My Favorite Album: Jimmi Simpson on The Smiths’ “The Queen Is Dead”
"Music kind of runs my life. I'm never not soundtracking my own experience."
Jan 22, 2020
Photography by Billy Small
Jimmi Simpson
For an actor who relies on music as much as Jimmi Simpson—he carefully crafts playlists while prepping characters for Westworld (for which he was nominated for an Emmy), House of Cards, Black Mirror, the recent critical darling Perpetual Grace, LTD, and more—picking a favorite album can be a very tricky proposition.
“It’s a tough one, because music kind of runs my life. I’m never not soundtracking my own experience,” says the 43-year-old. “When you asked me to talk about my favorite album, 10 different ones surfaced in my head.”

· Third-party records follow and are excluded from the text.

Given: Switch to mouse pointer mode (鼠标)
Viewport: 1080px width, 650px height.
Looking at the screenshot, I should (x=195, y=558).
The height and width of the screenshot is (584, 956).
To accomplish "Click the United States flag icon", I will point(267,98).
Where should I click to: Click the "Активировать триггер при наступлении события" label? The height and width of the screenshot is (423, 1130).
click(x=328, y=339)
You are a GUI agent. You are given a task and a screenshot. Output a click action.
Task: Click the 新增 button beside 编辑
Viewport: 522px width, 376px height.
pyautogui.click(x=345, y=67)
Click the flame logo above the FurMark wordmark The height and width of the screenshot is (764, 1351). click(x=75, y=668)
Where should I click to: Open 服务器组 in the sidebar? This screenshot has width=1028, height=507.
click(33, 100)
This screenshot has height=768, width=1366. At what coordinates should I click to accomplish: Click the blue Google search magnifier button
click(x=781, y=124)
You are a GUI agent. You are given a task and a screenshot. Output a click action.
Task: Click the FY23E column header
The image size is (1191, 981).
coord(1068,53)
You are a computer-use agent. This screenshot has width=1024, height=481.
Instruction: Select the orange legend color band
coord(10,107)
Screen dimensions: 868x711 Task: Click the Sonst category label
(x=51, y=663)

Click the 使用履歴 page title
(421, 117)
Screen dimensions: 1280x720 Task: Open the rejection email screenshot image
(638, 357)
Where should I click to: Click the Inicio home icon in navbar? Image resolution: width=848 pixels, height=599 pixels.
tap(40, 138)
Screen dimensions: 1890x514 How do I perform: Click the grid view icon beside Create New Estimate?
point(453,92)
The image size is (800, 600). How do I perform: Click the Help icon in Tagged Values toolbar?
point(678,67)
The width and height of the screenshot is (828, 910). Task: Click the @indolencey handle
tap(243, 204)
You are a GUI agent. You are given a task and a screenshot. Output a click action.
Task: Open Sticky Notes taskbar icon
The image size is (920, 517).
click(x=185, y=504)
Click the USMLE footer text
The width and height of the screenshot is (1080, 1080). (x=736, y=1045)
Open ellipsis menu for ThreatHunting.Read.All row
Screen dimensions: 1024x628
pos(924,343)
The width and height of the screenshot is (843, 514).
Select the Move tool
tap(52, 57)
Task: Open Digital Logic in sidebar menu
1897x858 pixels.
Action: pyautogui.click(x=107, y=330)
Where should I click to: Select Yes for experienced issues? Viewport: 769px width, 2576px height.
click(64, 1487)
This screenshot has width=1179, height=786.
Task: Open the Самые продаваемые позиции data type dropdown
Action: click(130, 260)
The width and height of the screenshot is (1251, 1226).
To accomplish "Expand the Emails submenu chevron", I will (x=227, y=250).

But of all the LPs that sustained him as an out-of-place goth in Hackettstown, New Jersey, as a teen, to the albums that more recently help him get in the headspace of some of television’s most popular characters, Simpson chose The Queen Is Dead by The Smiths.
As a 16-year-old in that small Jersey town, which was only about an hour and a half from New York City but “felt like it was three days away, just because we weren’t city folks,” Simpson was introduced to The Queen Is Dead by his friend Jeff. “In those small-town environments it seems like there’s only a few people who happen to be reaching further to discover new music. And my guy was Jeff,” says Simpson. “This was before anyone was online, and he just subscribed to the right magazines and hung out with skaters, and he was my single portal into the music that ended up defining my life. It’s crazy how one person you know can end up doing that.”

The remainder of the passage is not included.